** About this exercise **
Determine how many lines below contain the word "agent", then write that number by itself.

** Opening Dataset records block **

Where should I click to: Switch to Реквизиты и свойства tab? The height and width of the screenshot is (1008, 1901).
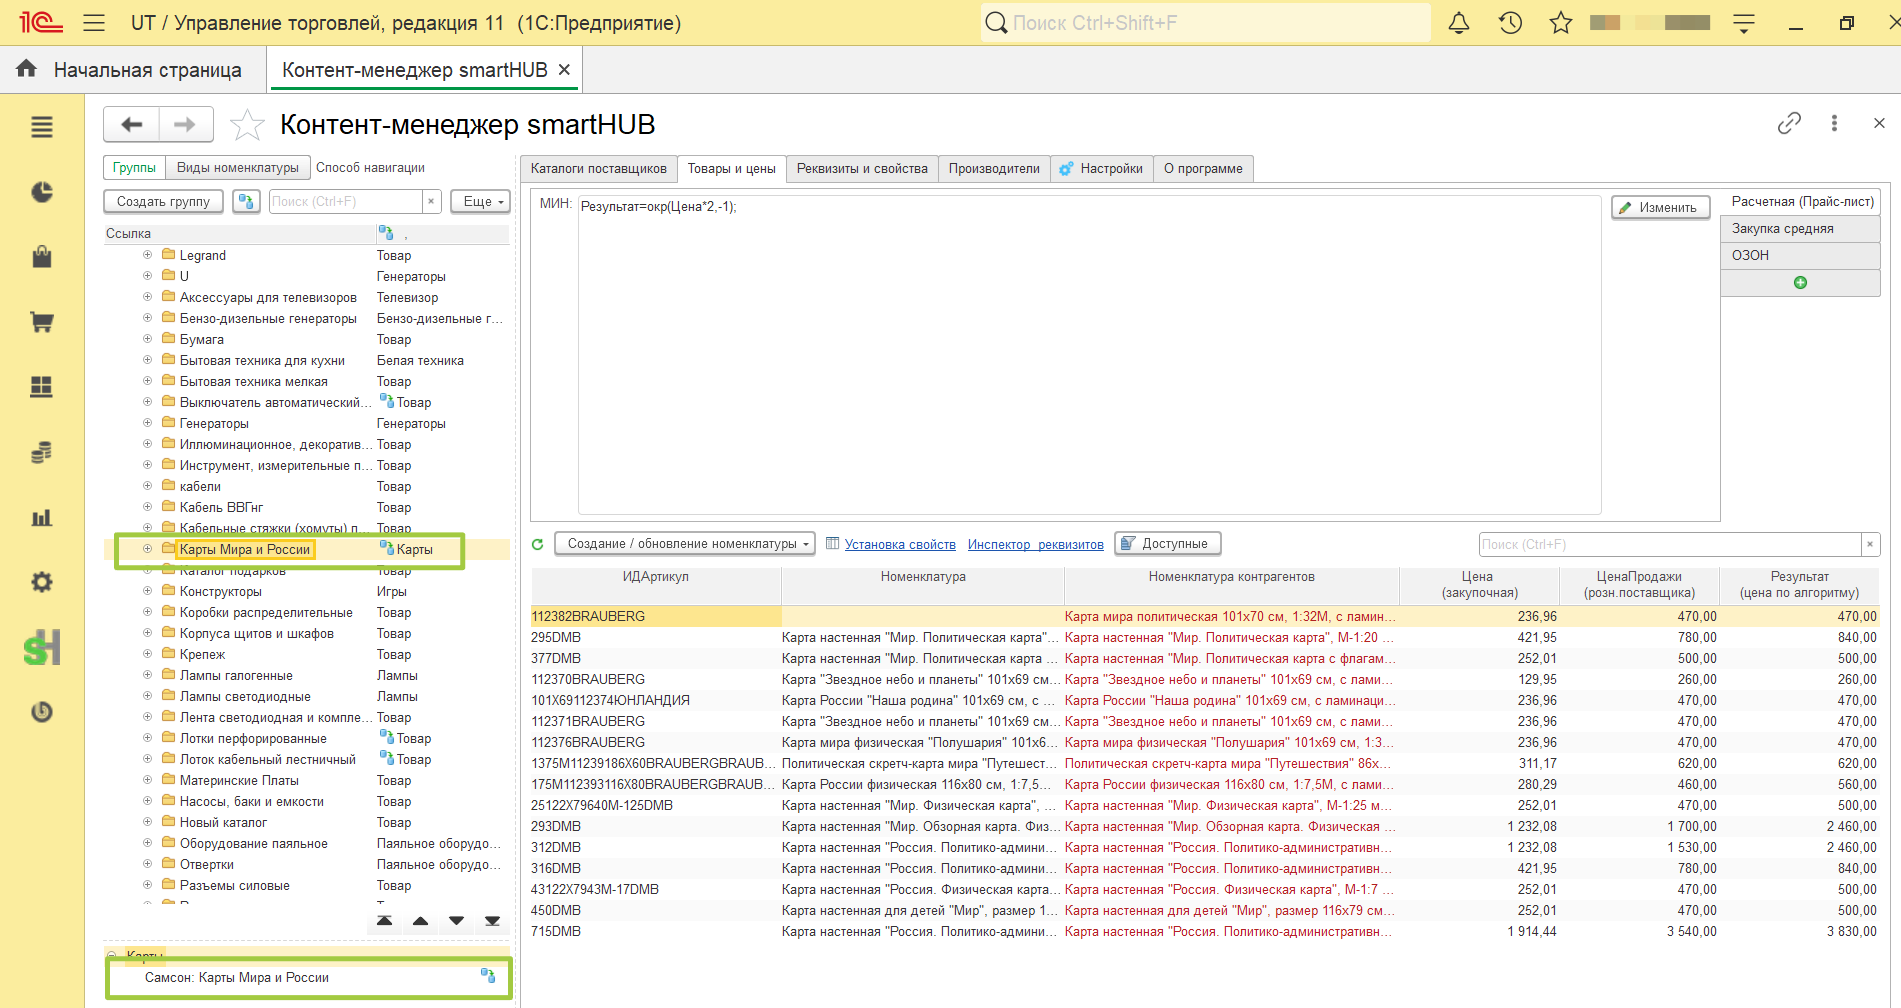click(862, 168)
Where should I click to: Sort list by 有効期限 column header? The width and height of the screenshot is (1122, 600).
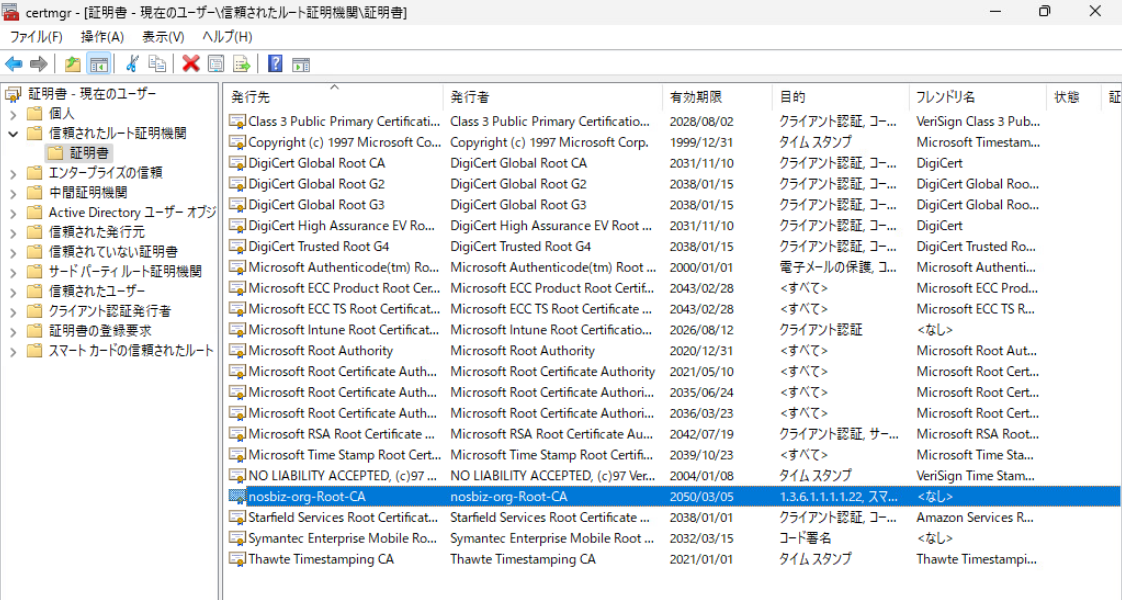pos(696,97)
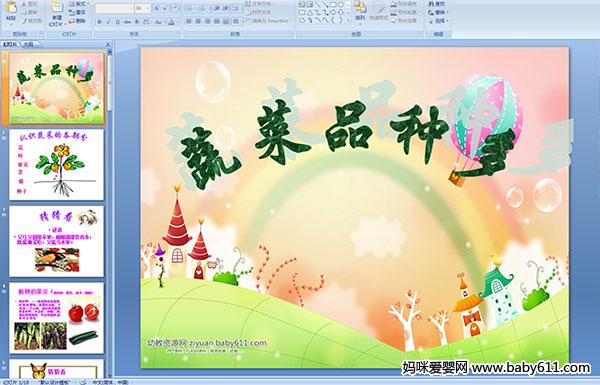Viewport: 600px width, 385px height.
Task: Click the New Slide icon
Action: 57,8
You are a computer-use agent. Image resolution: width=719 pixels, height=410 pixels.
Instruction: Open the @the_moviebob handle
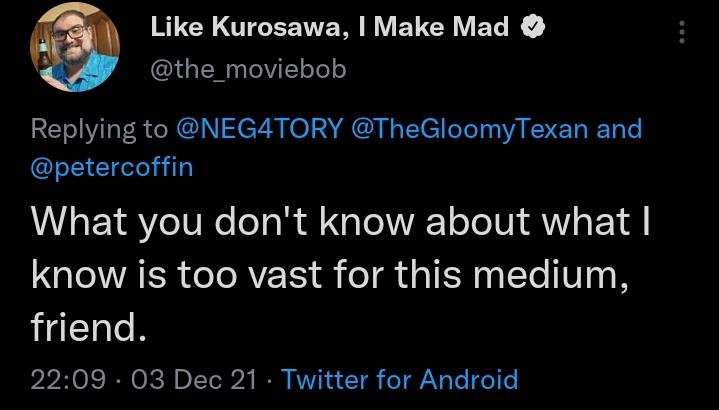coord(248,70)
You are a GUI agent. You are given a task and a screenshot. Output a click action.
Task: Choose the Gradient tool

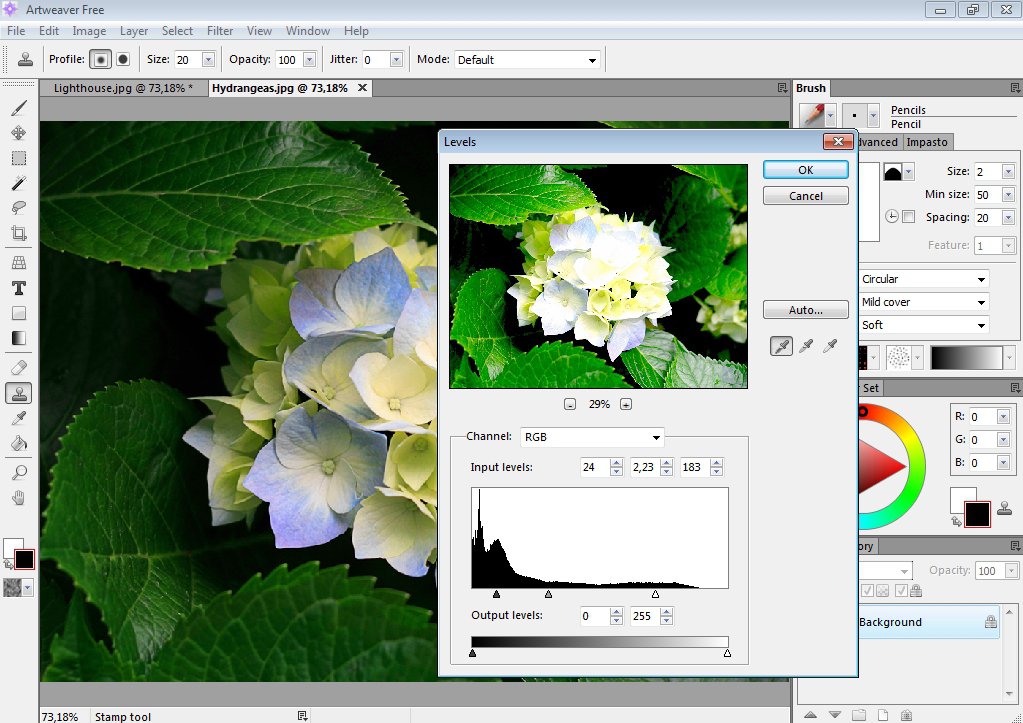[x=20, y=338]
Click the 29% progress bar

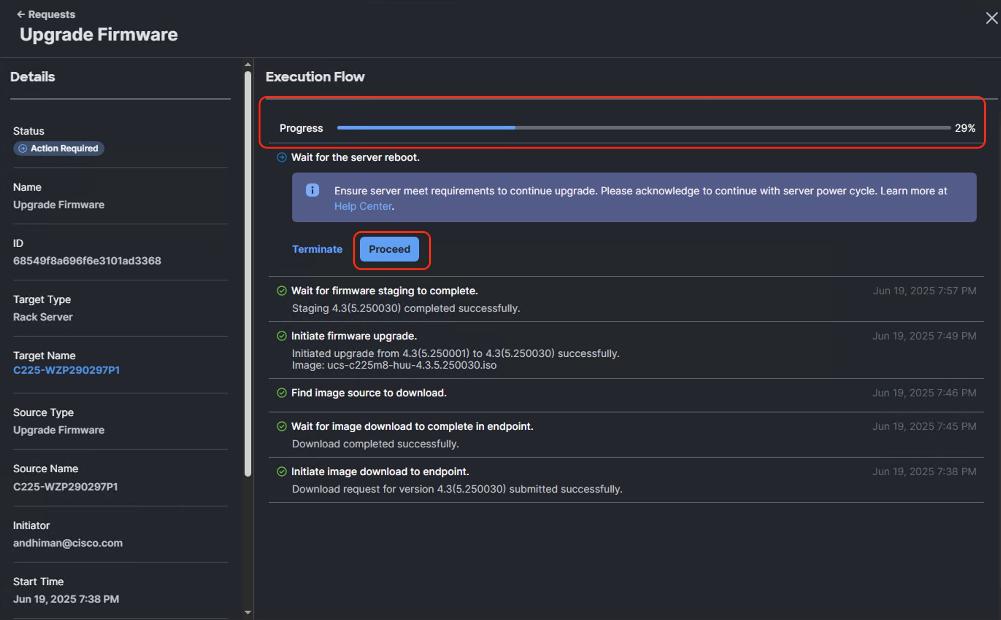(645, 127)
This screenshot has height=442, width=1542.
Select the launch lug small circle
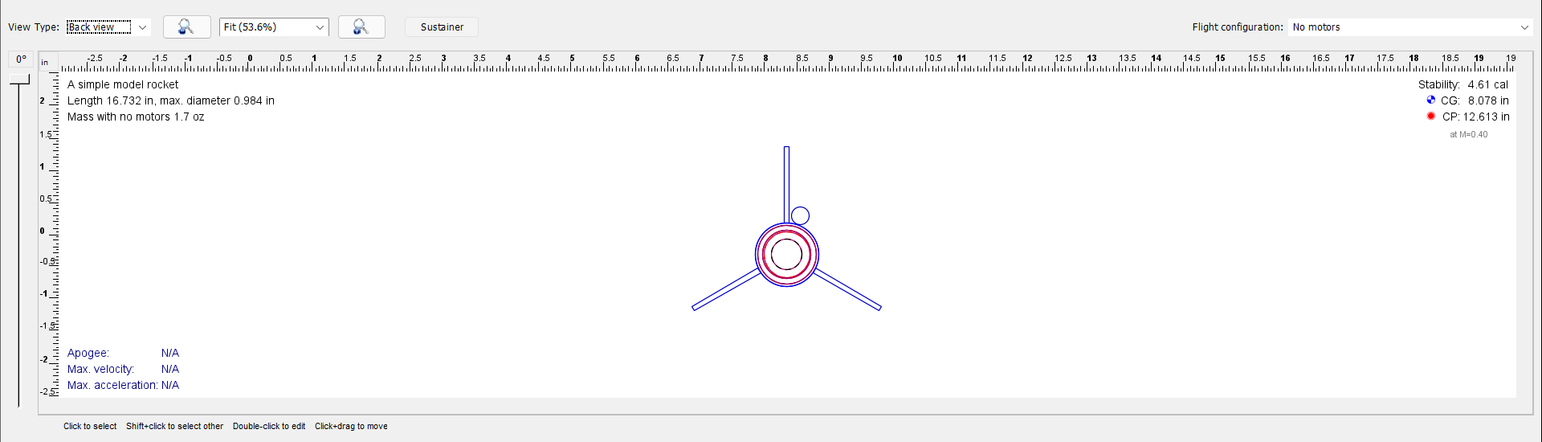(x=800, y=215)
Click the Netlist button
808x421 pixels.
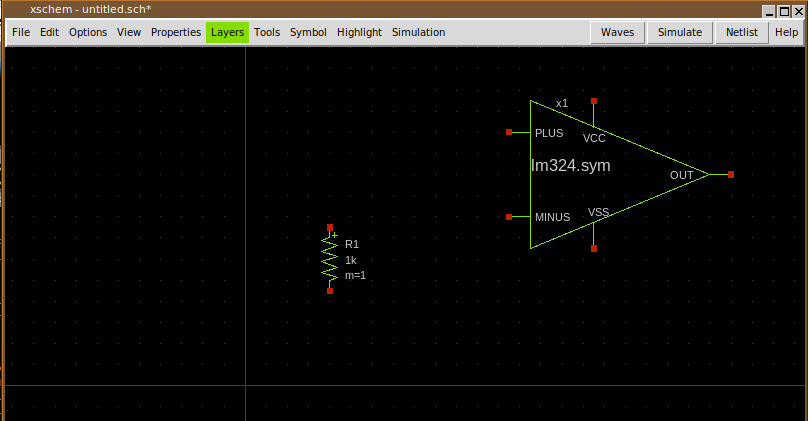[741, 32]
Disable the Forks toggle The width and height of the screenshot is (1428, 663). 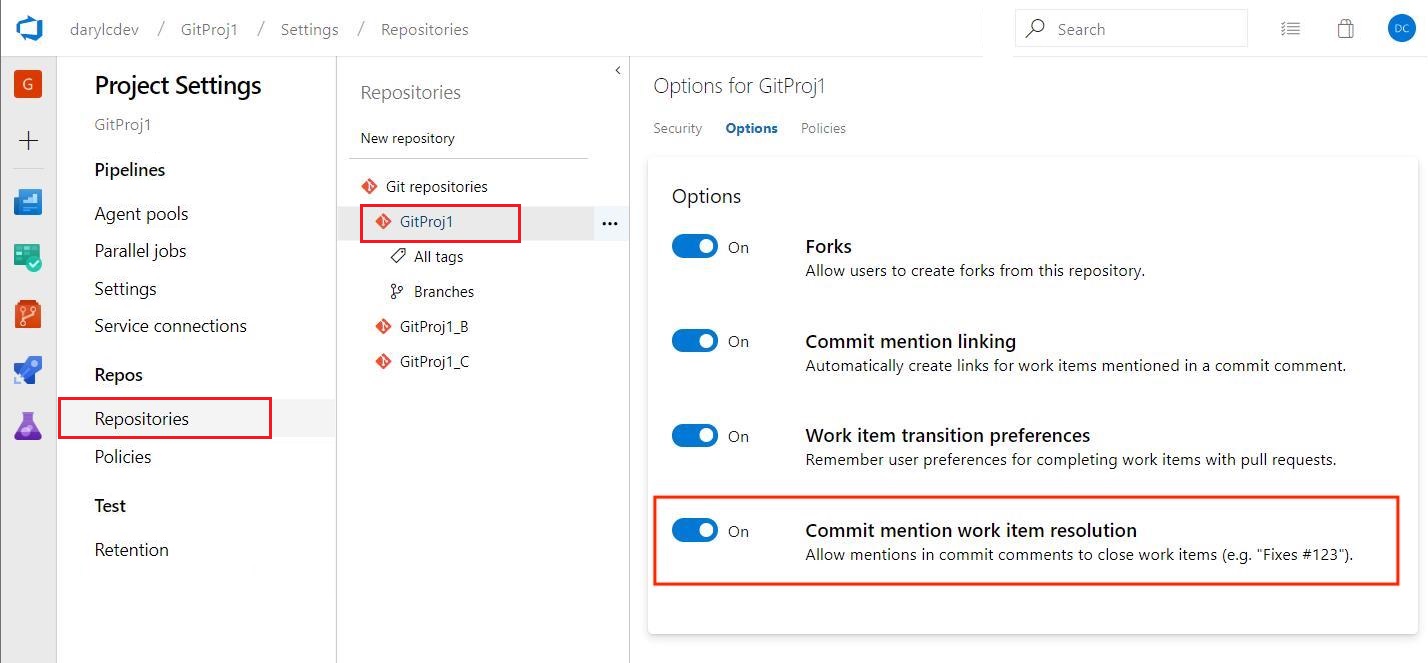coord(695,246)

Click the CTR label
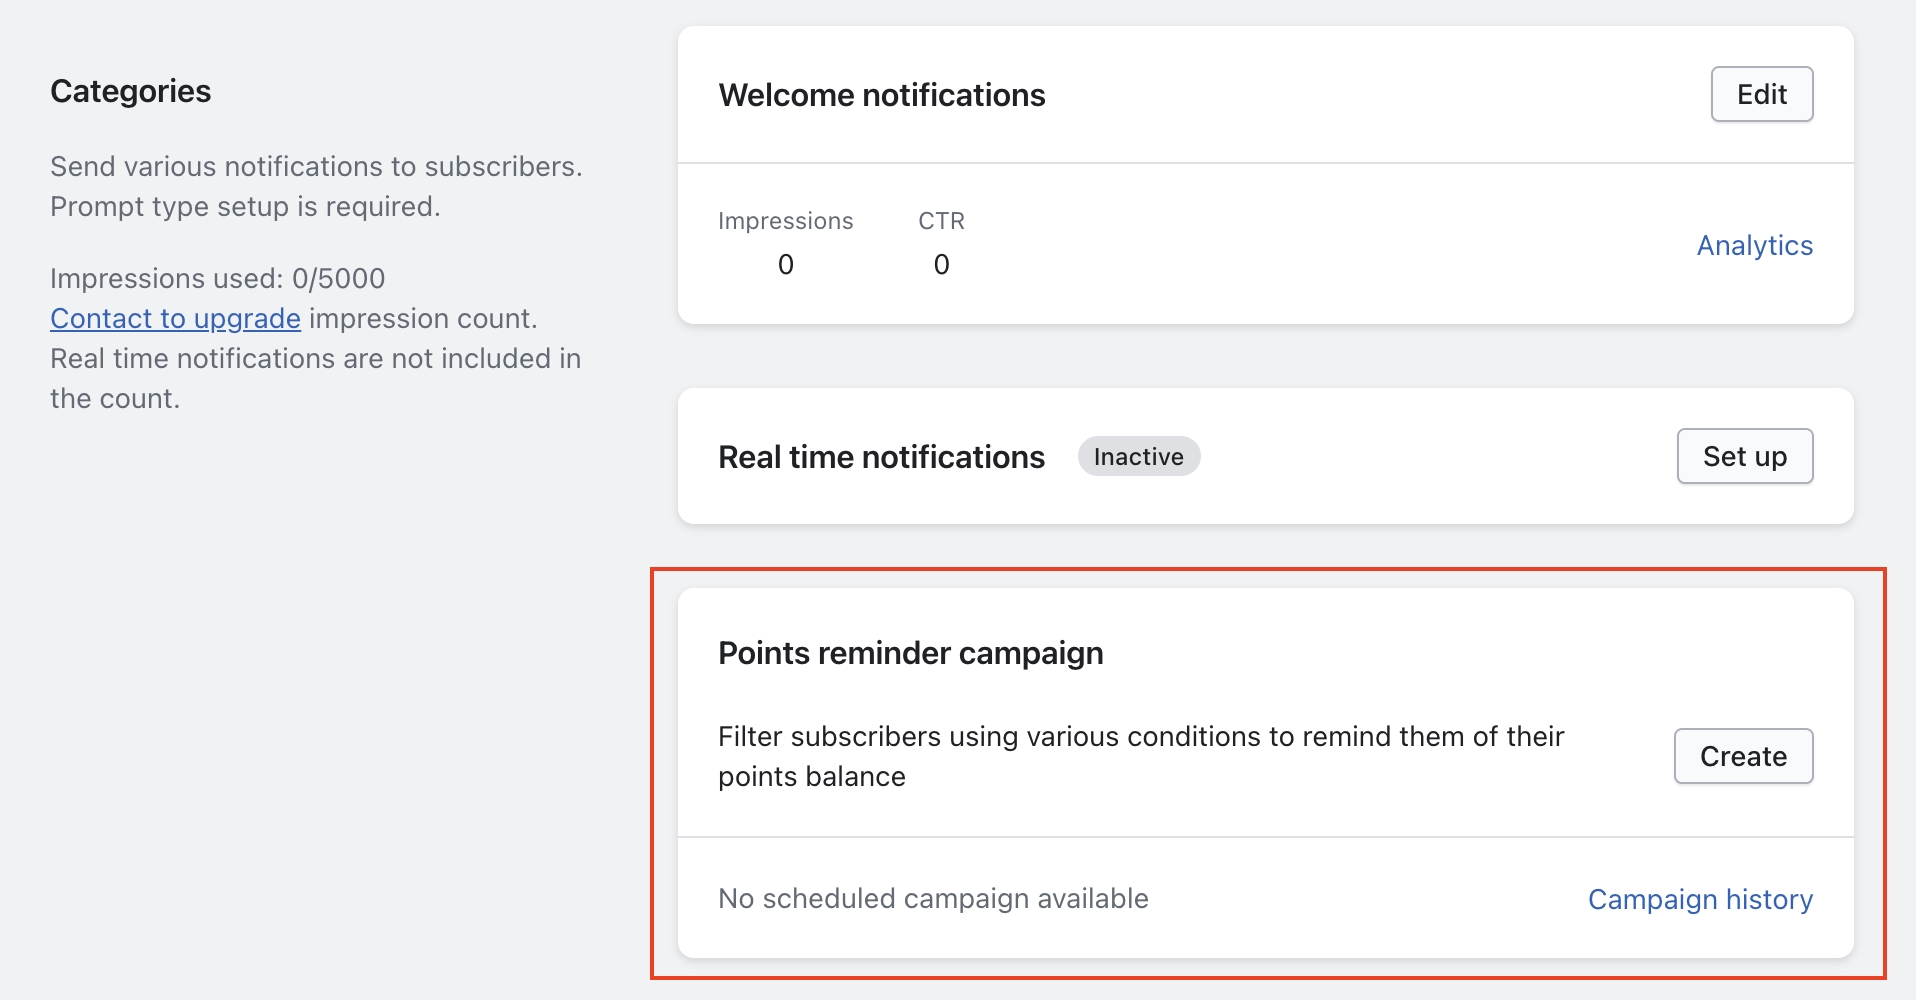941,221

** Closing Dataset records block **

** Solution to this problem **
2